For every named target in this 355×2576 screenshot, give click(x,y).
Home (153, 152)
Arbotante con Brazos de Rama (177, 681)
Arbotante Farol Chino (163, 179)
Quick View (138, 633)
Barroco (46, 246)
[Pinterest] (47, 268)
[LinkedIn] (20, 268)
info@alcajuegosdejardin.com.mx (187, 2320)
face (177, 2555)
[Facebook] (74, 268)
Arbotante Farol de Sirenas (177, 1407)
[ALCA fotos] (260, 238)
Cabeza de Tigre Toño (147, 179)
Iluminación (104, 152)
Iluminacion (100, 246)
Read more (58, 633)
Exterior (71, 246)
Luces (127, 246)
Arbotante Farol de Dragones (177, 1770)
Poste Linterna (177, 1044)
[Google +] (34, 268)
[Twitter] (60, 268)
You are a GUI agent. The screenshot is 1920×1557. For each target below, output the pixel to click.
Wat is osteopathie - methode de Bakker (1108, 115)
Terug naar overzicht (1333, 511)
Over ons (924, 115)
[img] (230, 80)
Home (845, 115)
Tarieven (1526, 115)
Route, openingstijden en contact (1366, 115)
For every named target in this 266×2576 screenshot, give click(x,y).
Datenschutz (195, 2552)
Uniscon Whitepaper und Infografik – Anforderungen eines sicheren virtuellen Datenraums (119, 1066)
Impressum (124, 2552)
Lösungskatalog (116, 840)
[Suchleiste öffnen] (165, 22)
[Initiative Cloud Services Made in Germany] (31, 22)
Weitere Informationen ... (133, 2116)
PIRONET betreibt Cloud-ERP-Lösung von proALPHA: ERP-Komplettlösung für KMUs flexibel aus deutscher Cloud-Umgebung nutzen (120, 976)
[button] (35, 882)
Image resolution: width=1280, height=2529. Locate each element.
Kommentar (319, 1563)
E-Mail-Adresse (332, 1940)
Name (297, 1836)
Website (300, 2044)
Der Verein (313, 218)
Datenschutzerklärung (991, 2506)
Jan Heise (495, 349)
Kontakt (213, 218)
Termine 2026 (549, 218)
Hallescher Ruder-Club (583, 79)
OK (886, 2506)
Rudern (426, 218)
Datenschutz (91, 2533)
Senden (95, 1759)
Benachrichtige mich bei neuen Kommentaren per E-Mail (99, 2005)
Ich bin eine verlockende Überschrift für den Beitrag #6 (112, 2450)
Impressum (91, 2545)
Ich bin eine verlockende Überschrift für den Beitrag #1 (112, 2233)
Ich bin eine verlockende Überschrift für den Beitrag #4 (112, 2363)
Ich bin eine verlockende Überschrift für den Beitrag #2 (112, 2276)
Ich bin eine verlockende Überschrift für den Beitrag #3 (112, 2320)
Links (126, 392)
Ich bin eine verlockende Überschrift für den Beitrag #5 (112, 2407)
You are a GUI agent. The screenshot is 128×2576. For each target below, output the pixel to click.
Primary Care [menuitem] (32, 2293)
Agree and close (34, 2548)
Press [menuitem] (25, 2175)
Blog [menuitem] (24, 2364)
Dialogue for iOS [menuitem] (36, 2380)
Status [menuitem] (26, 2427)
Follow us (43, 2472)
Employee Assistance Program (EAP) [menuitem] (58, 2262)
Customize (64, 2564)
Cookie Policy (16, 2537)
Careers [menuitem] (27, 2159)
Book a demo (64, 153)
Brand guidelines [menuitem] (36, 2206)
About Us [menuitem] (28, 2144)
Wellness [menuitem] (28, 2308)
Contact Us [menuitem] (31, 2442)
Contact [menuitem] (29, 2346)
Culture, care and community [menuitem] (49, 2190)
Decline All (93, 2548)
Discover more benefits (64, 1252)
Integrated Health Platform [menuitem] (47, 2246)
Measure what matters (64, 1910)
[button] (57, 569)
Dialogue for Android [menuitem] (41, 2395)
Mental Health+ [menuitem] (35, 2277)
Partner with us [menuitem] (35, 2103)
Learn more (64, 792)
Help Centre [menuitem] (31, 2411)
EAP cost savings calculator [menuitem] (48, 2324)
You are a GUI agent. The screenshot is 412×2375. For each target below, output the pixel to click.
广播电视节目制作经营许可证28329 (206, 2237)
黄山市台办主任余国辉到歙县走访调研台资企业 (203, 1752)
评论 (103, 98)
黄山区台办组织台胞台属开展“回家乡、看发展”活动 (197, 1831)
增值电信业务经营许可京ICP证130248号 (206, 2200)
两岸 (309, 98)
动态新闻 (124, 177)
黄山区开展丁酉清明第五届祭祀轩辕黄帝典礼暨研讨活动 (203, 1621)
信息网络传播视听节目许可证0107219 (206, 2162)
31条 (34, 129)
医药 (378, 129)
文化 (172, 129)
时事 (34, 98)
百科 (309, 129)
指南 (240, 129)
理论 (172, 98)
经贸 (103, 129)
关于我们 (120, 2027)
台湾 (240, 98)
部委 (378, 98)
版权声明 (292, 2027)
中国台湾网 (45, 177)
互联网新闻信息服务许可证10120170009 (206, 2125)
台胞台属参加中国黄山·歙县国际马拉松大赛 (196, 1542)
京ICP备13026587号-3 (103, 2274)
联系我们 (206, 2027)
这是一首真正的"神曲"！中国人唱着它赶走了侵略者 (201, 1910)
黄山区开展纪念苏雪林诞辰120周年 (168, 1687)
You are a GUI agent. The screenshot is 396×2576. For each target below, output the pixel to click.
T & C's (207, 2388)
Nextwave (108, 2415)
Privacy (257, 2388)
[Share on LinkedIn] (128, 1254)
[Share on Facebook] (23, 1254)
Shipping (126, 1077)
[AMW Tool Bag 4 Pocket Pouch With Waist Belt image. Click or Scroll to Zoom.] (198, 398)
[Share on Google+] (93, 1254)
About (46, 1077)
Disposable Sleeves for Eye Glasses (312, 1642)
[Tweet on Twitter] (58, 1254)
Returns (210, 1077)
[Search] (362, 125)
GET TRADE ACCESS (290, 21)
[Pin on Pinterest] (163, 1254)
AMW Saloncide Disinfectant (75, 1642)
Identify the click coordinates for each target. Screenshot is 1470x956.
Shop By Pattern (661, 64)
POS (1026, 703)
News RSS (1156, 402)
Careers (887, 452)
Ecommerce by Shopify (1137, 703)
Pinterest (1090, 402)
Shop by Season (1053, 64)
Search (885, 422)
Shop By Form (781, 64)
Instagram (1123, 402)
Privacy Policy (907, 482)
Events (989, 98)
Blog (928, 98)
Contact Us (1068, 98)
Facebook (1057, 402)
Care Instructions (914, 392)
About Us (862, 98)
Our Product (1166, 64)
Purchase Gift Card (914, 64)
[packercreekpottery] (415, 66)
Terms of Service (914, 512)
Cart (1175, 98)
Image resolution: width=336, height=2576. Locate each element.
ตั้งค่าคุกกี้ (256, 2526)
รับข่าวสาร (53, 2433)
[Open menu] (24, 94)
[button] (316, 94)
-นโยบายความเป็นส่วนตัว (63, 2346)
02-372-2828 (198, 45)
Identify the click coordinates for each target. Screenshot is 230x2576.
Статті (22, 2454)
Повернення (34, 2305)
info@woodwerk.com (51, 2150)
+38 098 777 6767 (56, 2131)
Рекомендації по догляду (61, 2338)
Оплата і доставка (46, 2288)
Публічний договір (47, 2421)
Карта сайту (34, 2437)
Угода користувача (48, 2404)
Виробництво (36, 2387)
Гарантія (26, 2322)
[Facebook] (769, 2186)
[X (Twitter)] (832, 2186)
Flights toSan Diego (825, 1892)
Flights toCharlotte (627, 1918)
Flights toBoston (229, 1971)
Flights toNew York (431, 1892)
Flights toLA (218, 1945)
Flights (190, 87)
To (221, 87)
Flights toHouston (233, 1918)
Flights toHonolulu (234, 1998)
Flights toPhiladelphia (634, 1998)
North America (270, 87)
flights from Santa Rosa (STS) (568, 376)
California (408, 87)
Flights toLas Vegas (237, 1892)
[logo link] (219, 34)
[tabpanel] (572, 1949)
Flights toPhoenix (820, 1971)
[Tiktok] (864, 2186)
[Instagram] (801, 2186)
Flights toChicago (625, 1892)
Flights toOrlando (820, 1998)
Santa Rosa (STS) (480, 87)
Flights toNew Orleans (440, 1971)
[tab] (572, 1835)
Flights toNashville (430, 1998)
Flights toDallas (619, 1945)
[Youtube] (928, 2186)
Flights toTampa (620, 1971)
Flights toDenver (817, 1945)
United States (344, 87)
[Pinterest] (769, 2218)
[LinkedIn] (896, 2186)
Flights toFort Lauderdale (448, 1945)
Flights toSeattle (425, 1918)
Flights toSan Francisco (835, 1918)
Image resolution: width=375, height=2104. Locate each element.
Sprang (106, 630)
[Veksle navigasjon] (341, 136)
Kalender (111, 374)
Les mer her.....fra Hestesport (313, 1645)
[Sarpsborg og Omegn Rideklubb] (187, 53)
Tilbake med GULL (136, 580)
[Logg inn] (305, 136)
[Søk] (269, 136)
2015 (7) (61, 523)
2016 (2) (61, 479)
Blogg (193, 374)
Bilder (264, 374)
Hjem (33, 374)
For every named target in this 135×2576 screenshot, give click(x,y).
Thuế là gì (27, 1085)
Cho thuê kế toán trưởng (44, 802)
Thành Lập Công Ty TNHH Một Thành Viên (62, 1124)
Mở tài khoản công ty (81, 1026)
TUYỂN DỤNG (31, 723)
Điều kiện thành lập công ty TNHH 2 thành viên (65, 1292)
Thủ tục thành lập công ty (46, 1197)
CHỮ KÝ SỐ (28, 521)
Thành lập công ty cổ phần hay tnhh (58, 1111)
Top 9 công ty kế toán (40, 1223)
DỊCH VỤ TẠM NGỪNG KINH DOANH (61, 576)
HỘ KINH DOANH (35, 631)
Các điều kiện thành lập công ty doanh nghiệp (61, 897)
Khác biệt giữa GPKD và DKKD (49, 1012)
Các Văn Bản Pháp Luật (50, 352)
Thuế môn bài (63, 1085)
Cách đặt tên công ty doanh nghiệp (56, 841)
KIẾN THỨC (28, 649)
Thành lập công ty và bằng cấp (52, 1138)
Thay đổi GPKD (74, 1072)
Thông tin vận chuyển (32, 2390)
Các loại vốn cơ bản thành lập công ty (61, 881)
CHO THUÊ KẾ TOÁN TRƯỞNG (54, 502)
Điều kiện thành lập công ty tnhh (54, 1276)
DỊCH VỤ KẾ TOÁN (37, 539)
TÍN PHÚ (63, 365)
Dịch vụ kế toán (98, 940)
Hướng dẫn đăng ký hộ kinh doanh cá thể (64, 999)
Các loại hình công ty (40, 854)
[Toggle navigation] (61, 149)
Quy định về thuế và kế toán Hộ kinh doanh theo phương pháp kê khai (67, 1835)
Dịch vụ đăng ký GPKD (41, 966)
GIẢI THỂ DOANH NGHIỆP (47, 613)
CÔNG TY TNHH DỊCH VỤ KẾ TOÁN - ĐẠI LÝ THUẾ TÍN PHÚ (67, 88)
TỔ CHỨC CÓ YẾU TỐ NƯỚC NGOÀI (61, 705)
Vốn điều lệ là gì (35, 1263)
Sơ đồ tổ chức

TASK DESCRIPTION: Look through the material and copy each line that has "Dialogue".

RESULT FOR THIS EXERCISE:
Dialogue for iOS [menuitem] (36, 2380)
Dialogue for Android [menuitem] (41, 2395)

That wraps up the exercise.